Security considerations / Best practices for Container Instances
As the use of containers as a whole increases, container security has gained attention. One of the main advantages of container security is that it addresses all aspects of securing a containerized app and its infrastructure
- Use a Private Registry - Containers are built from images that are stored in one or more repositories. These repositories can belong to a public registry or private registry. A publicly available container image does not guarantee security. Container images consist of multiple software layers, and each software layer might have vulnerabilities. To help reduce the threat of attacks, you should store and retrieve images from a private registry.

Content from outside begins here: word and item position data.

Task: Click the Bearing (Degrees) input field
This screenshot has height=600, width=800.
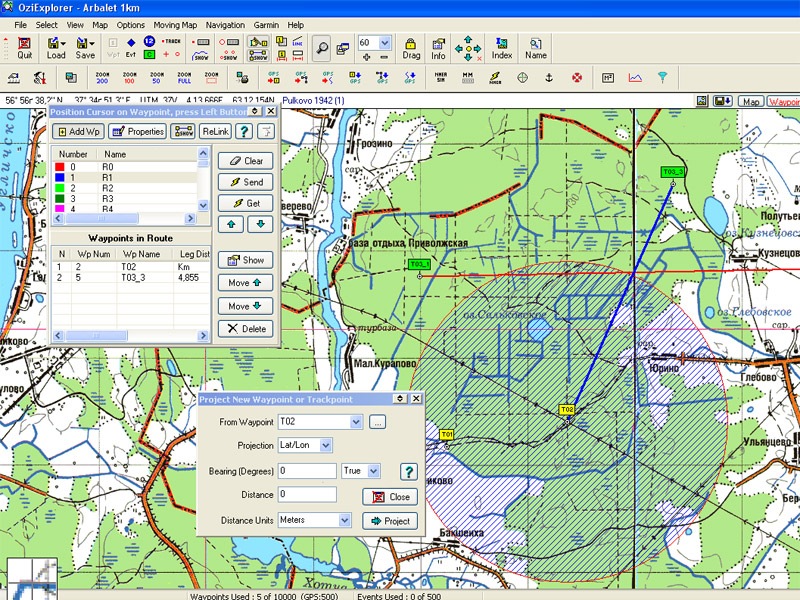Action: coord(307,470)
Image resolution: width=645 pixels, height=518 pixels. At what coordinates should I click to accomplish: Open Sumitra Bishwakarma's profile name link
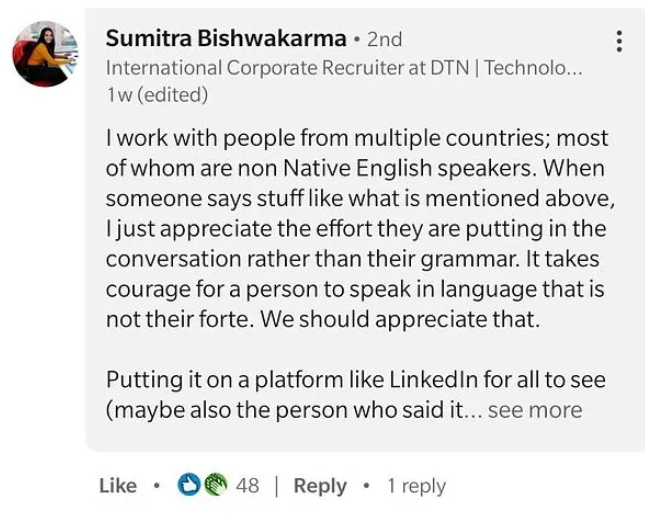(x=226, y=39)
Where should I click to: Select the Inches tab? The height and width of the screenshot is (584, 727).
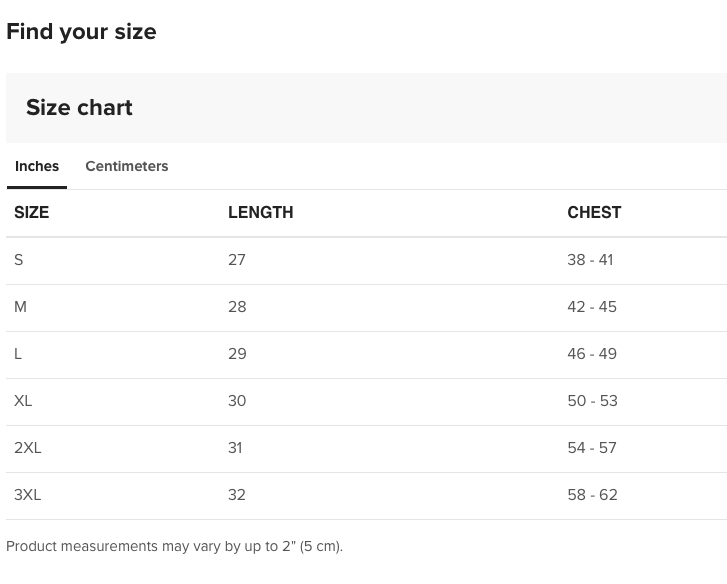37,166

- Monitor and Scan container Images - leverage solutions to scan container images in a private registry and identify potential vulnerabilities.
- Protect Credentials - Containers can spread across several clusters and across public or private clouds, so credentials required for logins or API access must be secured. Ensure that only privileged users have access to those containers in transit and at rest.
- Vulnerability Management - Using effective vulnerability management throughout the container development lifecycle, you can identify and resolve security concerns before they become a more serious problem. New vulnerabilities are discovered all the time, so scanning for and identifying vulnerabilities is a continuous process. Periodically audit images deployed in production to identify images that are out of date or have not been updated in a while
- Enforce Least Privileges in Runtime - Ensuring that containers operate with the least privileges and access required to complete the job reduces your risk. When a vulnerability is exploited, the attacker typically gains access and privileges equivalent to those of the compromised application or process.
- Remove Unneeded Privileges - By removing any unneeded or superfluous processes or privileges from the container runtime, you can further reduce the possible attack surface.
- Limit containers to access or run safe listed files and executable - Limiting containers to access a safe list of files and executables can reduce the exposure to risk. It reduces the attack surface but can also provide a baseline for anomalies.
- Enforce network segmentation on running containers - Network segmentation / nano-segmentation can help protecting containers running in one subnet from security risk in another subnet. In businesses where compliance regulations must be followed, maintaining network segmentation may also be necessary in order to deploy containers.
- Monitor container activity and user access - To immediately spot any suspect or malicious activity, you should continuously monitor activity and user access in your container ecosystem, just like you would do as a best practice in any other IT environment.
- Monitor resources that your container access - Monitoring resources is always useful both for performance monitoring and as a security measure.
- Keep a precise audit trail of every administrative access to your Kubernetes cluster, container registry, and container image library. These logs will be valuable as forensic evidence in the event of a security issue and may be required for auditing purposes.
Container security is important, and there are best practices you can follow to improve your security posture. Additionally, make sure you are using a registry host and that your containers are running on separate networks to help mitigate any potential vulnerabilities.